_DATA:_
%%

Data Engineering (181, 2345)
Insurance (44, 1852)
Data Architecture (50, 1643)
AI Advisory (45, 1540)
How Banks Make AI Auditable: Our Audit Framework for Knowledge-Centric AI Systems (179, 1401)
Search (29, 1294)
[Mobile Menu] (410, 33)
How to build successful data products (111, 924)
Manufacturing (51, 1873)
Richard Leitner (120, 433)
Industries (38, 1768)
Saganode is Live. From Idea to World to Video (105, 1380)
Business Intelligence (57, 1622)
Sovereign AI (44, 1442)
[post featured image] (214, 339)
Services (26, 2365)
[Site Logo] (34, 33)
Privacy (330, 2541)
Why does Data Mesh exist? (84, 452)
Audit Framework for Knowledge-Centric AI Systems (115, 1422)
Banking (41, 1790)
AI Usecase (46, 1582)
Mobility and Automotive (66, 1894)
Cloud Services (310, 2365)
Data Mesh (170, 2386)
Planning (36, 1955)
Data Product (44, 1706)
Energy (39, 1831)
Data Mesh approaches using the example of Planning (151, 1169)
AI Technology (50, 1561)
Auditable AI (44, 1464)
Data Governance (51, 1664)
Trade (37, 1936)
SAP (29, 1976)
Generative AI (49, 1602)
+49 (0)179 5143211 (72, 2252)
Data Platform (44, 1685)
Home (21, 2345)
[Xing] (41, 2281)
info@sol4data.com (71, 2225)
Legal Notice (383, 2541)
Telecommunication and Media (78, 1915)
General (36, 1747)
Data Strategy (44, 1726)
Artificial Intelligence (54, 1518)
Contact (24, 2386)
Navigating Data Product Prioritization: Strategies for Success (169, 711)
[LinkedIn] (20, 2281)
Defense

%%

_TASK ITEM:_ No line before the one with "Cloud Services (310, 2365)" belongs in the answer; copy that line and the rest of the records exactly.

_PROBLEM SOLUTION:_
Cloud Services (310, 2365)
Data Mesh (170, 2386)
Planning (36, 1955)
Data Product (44, 1706)
Energy (39, 1831)
Data Mesh approaches using the example of Planning (151, 1169)
AI Technology (50, 1561)
Auditable AI (44, 1464)
Data Governance (51, 1664)
Trade (37, 1936)
SAP (29, 1976)
Generative AI (49, 1602)
+49 (0)179 5143211 (72, 2252)
Data Platform (44, 1685)
Home (21, 2345)
[Xing] (41, 2281)
info@sol4data.com (71, 2225)
Legal Notice (383, 2541)
Telecommunication and Media (78, 1915)
General (36, 1747)
Data Strategy (44, 1726)
Artificial Intelligence (54, 1518)
Contact (24, 2386)
Navigating Data Product Prioritization: Strategies for Success (169, 711)
[LinkedIn] (20, 2281)
Defense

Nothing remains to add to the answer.